The term "Proto-Australoid" was used by Roland Burrage Dixon in his Racial History of Man (1923). In The Origin of Races (1962), Carleton Coon expounded his system of five races (Australoid, Caucasoid, Mongoloid, Congoid and Capoid) with separate origins. Based on such evidence as claiming Australoids had the largest, megadont teeth, this group was assessed by Coon as being the most archaic and therefore the most primitive and backward. Coon's methods and conclusions were later discredited and show either a "poor understanding of human cultural history and evolution or his use of ethnology for a racialist agenda."

Terms associated with outdated notions of racial types, such as those ending in "-oid" have come to be seen as potentially offensive and related to scientific racism.

== Controversies ==

The populations grouped as "Negrito", such as the Andamanese (from the Andaman Islands in the Indian Ocean), the Semang and Batek peoples (from Malaysia), the Maniq people (from Thailand), the Aeta people, the Ati people, and certain other ethnic groups in the Philippines, the Vedda people of Sri Lanka and a number of dark-skinned tribal populations in the interior of the Indian subcontinent (some Dravidian-speaking tribes and Austroasiatic-speaking Munda peoples) were also suggested by some to belong to the Australo-Melanesian group, but there were controversies about this inclusion.

The inclusion of Indian tribes in the group was not well-defined, and was closely related to the question of the original peopling of India, and the possible shared ancestry between Indian, Andamanese, and Sahulian populations of the Upper Paleolithic.

The suggested Australo-Melanesian ancestry of the original South Asian populations has long remained an open question. It was embraced by Indian anthropologists as emphasising the deep antiquity of Indian prehistory. Australo-Melanesian hunter-gatherer and fisherman tribes of the interior of India were identified with the Nishada Kingdom described in the Mahabharata.
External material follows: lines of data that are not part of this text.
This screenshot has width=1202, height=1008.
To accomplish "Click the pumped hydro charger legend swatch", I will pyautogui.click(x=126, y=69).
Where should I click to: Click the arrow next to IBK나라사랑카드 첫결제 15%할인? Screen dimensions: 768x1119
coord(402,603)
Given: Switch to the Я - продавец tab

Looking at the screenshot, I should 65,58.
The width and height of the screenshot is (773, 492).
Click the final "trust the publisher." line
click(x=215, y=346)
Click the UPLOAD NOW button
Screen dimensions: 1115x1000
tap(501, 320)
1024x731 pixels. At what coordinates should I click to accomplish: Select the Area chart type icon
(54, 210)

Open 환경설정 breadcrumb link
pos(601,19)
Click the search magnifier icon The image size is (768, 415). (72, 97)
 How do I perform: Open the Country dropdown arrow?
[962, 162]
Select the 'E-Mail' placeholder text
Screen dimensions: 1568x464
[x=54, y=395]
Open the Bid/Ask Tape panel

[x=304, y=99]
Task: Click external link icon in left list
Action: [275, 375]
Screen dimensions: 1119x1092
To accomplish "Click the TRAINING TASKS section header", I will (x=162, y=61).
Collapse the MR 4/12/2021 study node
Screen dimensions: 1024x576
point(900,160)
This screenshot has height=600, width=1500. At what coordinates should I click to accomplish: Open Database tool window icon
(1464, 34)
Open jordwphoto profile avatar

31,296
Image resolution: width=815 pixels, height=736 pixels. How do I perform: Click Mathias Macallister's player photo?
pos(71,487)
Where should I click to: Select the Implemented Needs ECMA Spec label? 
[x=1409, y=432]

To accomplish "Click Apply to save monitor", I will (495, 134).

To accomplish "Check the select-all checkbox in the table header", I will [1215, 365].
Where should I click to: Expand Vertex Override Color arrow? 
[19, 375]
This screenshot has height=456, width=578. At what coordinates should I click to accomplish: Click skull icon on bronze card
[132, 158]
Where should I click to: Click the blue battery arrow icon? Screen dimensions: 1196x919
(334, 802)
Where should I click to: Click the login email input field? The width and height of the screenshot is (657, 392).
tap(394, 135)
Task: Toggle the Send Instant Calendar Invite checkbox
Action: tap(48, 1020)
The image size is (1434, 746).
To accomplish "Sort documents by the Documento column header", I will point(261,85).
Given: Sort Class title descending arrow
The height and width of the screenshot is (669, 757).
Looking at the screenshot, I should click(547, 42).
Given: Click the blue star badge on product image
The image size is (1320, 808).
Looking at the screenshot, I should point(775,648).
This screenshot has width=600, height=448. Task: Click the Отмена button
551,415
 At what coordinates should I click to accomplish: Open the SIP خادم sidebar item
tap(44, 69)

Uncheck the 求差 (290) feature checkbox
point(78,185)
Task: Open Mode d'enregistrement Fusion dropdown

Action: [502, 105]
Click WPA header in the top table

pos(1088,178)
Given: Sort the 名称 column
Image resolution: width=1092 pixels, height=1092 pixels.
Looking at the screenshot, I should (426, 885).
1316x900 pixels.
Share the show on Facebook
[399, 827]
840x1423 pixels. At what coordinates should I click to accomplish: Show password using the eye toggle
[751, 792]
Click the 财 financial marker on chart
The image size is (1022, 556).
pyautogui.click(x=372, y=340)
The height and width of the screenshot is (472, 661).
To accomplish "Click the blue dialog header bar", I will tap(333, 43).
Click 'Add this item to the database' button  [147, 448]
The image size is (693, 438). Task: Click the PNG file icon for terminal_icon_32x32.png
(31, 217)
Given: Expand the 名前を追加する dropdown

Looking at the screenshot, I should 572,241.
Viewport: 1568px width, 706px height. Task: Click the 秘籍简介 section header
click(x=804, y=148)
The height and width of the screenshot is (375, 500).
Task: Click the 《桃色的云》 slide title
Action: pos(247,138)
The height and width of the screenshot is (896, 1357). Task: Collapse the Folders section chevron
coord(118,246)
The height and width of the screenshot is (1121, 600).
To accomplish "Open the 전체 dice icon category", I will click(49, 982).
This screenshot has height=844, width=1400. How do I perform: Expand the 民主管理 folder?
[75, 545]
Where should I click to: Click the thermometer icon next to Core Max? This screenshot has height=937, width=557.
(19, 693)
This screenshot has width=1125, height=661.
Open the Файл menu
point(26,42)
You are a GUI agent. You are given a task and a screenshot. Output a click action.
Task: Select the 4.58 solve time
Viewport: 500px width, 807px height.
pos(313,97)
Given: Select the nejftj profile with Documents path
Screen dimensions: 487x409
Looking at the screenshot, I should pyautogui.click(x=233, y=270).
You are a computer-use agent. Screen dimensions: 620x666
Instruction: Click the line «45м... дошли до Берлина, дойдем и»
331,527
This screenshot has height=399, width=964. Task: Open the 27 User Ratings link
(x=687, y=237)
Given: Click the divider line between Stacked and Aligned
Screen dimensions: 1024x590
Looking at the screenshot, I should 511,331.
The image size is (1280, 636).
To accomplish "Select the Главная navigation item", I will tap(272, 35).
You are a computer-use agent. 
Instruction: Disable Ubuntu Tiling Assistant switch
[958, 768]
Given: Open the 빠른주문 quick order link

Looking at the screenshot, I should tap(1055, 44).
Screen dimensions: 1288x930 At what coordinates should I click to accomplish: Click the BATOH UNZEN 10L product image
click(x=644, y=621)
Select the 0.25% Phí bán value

Panchanan Mitra (1923) following Vincenzo Giuffrida-Ruggeri (1913) recognises a Pre-Dravidian Australo-Veddaic stratum in India.

Alternatively, the Dravidians themselves have been claimed as originally of Australo-Melanesian stock, a view held by Biraja Sankar Guha among others.

South Indian tribes specifically described as having Australo-Melanesian affinities include the Oraon, Munda, Santal, Bhil, Gondi, the Kadars of Kerala, the Kurumba and Irula of the Nilgiris, the Paniyans of Malabar, the Uralis, Kannikars, Muthuvan and Chenchus.

In 1953, the Australoid race were believed to be part of the "Archaic Caucasoid race", along with Ainus, Dravidians and Veddas.

== Criticism based on modern genetics ==

After discussing various criteria used in biology to define subspecies or races, Alan R. Templeton concludes in 2016: "[T]he answer to the question whether races exist in humans is clear and unambiguous: no."

The Pan-Asian genome project concluded that Negrito populations in Malaysia and the Negrito populations in the Philippines were more closely related to non-Negrito local populations, rather than to each other, highlighting the non-existence of a distinct Australo-Melanesian grouping.